Thirteen of the 35 activists appearing before the Superior Court were dressed in orange jumpsuits to express their solidarity with the Guantanamo prisoners, who have been denied their own day in court.
All the activists are representing themselves at the Superior Court trial, which began Tuesday.
On Jan. 11, a day that marked the start of indefinite detentions at Guantanamo Bay some six years ago, Daloisio was among those protesting in front of the Supreme Court. When arrested, Daloisio gave his name as Yasser Al Zahrani, a 22-year-old Yemeni national who was picked up at the age of 17 and held in a Guantanamo prison cell. Zahrani was never charged nor tried; in desperation, he apparently killed himself on Jun. 10, 2006.
Like Daloisio, many others detained at the Supreme Court in January were not carrying identification cards and refused to give their real names, instead using the names of Guantanamo prisoners.
Father Bill Pickard, 61, a Catholic priest from Scranton, Pennsylvania, is one of those who adopted the name of a Guantanamo prisoner for official record. He will be tried as Faruq Ali Ahmed.
"I went to the Supreme Court to make a simple plea that the inhumane treatment and actual torture of inmates at Guantanamo Bay stop," Pickard said. He said he went to bring the name and the humanity of Ahmed, who claimed that he traveled to Afghanistan in 2001 simply to teach the Koran to children and that he had no affiliation with the Taliban or al Qaeda.

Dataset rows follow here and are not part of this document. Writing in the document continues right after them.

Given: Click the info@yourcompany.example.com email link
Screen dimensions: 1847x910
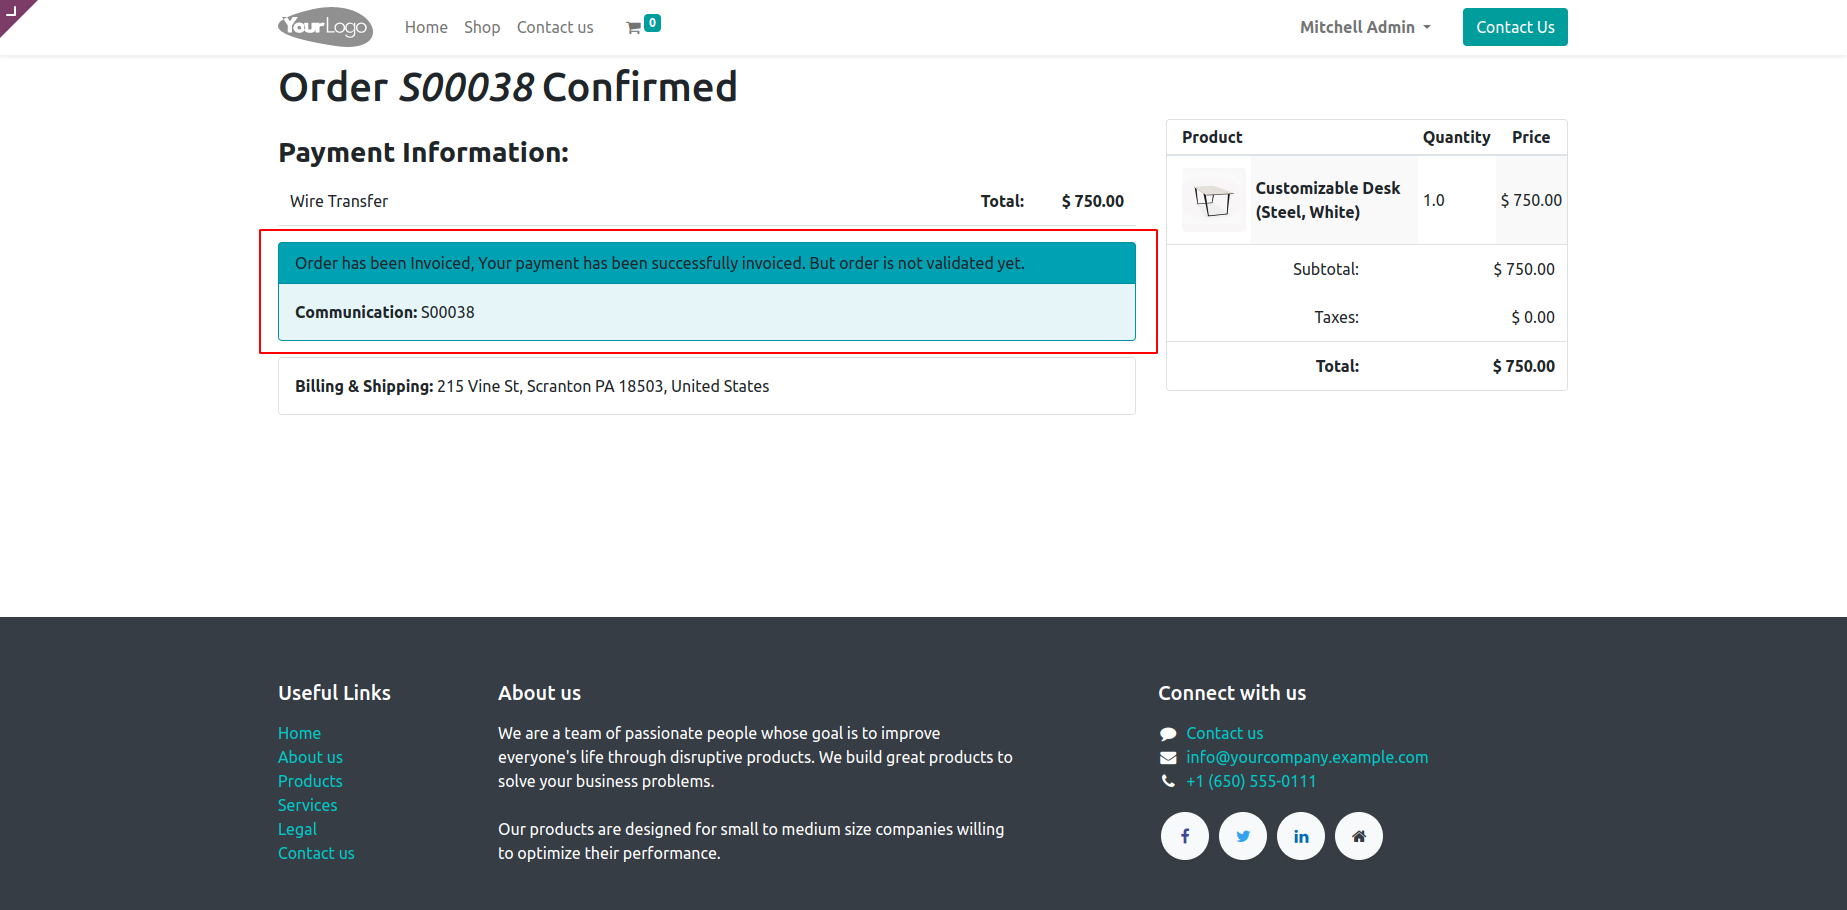Looking at the screenshot, I should (x=1307, y=757).
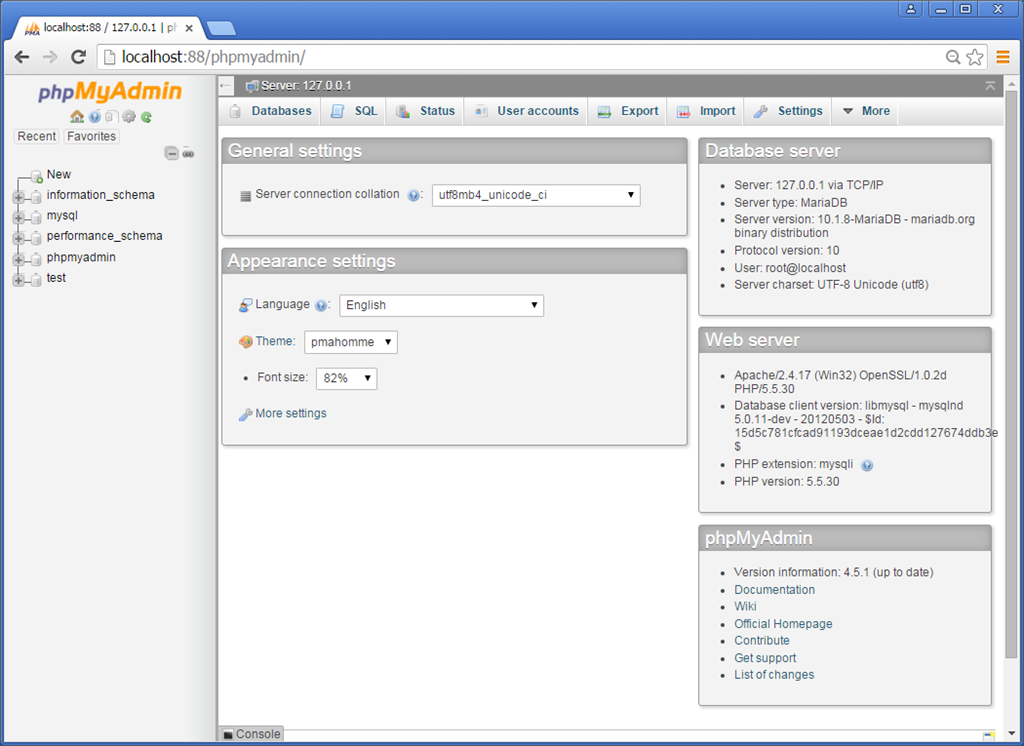Click the Official Homepage link
This screenshot has width=1024, height=746.
point(783,623)
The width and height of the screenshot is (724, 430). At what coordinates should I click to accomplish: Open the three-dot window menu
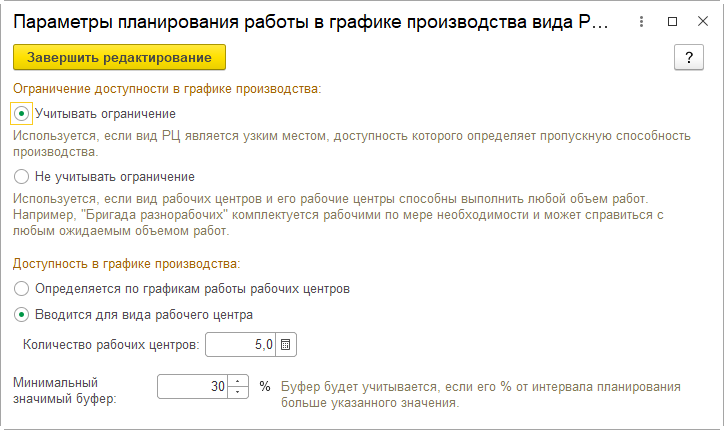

"He cannot do it himself," said Pickard, "so I am called by my faith, my respect for the rule of law, and my conscience to do it for him."
In his statement, Daloisio told the judge: "As we stand before you today, we are aware that in the five months since our arrest, we have made it further in the criminal justice system than these men have in over six years," referring to the plight of Guantanamo prisoners.

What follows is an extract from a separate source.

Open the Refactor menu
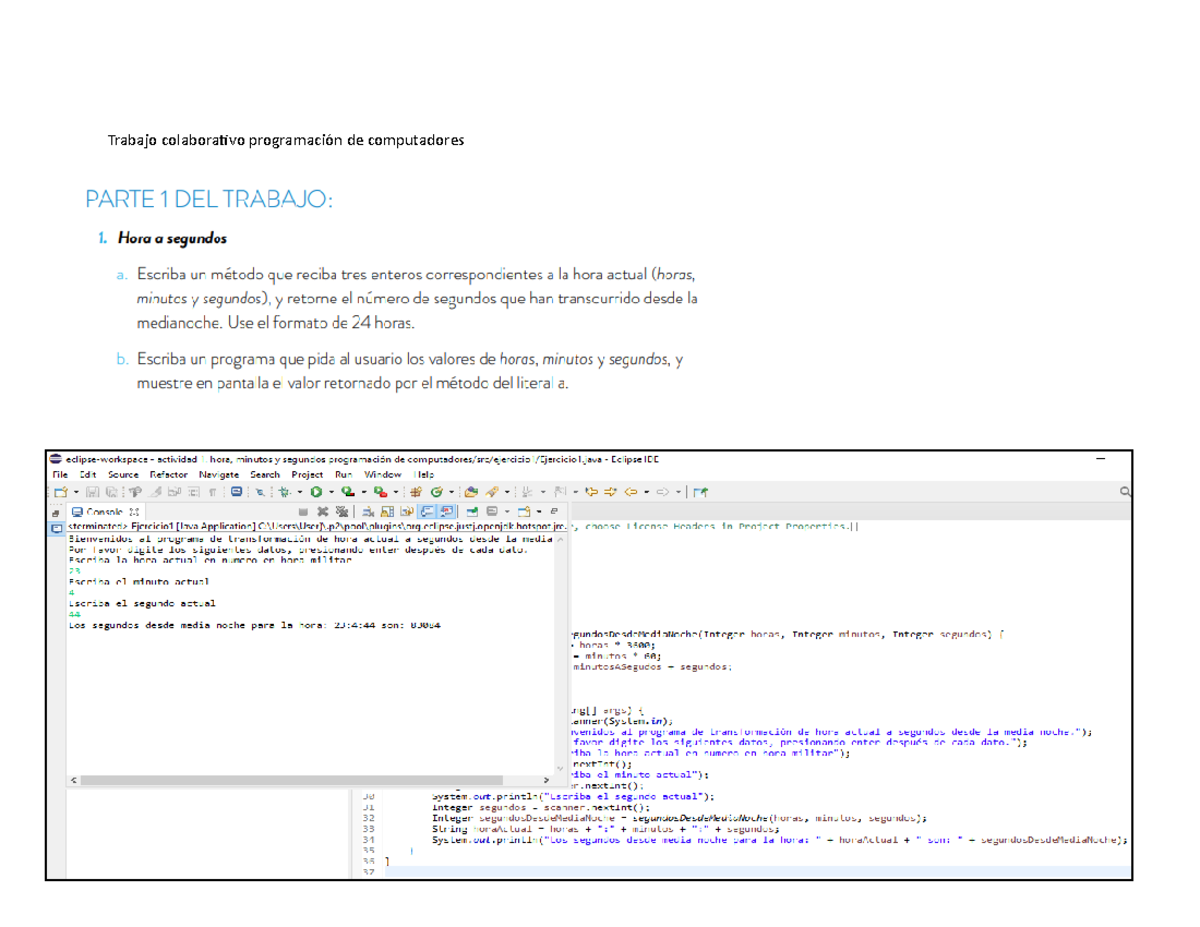The image size is (1200, 927). [168, 474]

According to witnesses, the judge began to interrupt Daloisio once, but then let him complete his statement.
"We understand that you, Judge Gardner, are not the reason Guantanamo is still open," Daloisio said. "It may be beyond your power to summon the men whose names appear on this court's docket from their Guantanamo cells to face their charges and their accuser...to have their day in court.
"We mean no disrespect in our position towards this trial," he added. "But we will not participate."
After reading the statement, Daloisio and 12 other defendants remained silent for the duration of the trial.
Daloisio said he and the others on trial were "pro se defendants," and thus refused to be represented by an attorney. "We will not exercise our rights when our country continues to deny the rights of others."
Daloisio and the 34 other activists are facing charges related to "speeches, objectionable language...and assemblages" on Supreme Court grounds. Each count carries a maximum penalty of 60 days in jail, as well as fines and court fees.
The trial is due to continue through the rest of the week.
Witness Against Torture, a group that organized the Jan. 11 protests, said its campaign has drawn substantial support from a number of faith groups and human rights organizations, including Amnesty International.
Last month, Amnesty launched a unique nationwide campaign for the closure of the Guantanamo prison. Its activists are going city to city with an exhibit depicting replica Guantanamo cells.
The group said it arranged the prison cell exhibit because most Americans don't understand the inhuman conditions that prisoners at Guantanamo are suffering from while they remain uncertain about any possible trial or release.
"The government has made it impossible for people to get to Guantanamo to see this, so we wanted to bring a bit of the reality to the public," said Amnesty USA's executive director, Larry Cox. "To stand inside this cell gives them some sense of the psychological hell of being held in a box for years."
Despite protests by human rights groups and international condemnation, the Bush administration continues to defend indefinite detentions by saying that Guantanamo is outside the U.S. territory so constitutional protections do not apply to those held there. That argument has been consistently challenged by UN experts and human rights groups at home and abroad.
Currently, there are about 270 inmates being held at the Guantanamo prison. U.S. military authorities say they have plans to prosecute about 80 of them.
Amnesty said it hopes the new campaign will help build further pressure on the Bush administration to reconsider its policy on extrajudicial detentions. Recently, the groups' initiatives helped secure the release of Al-Jazeera photojournalist Sami al Hajj.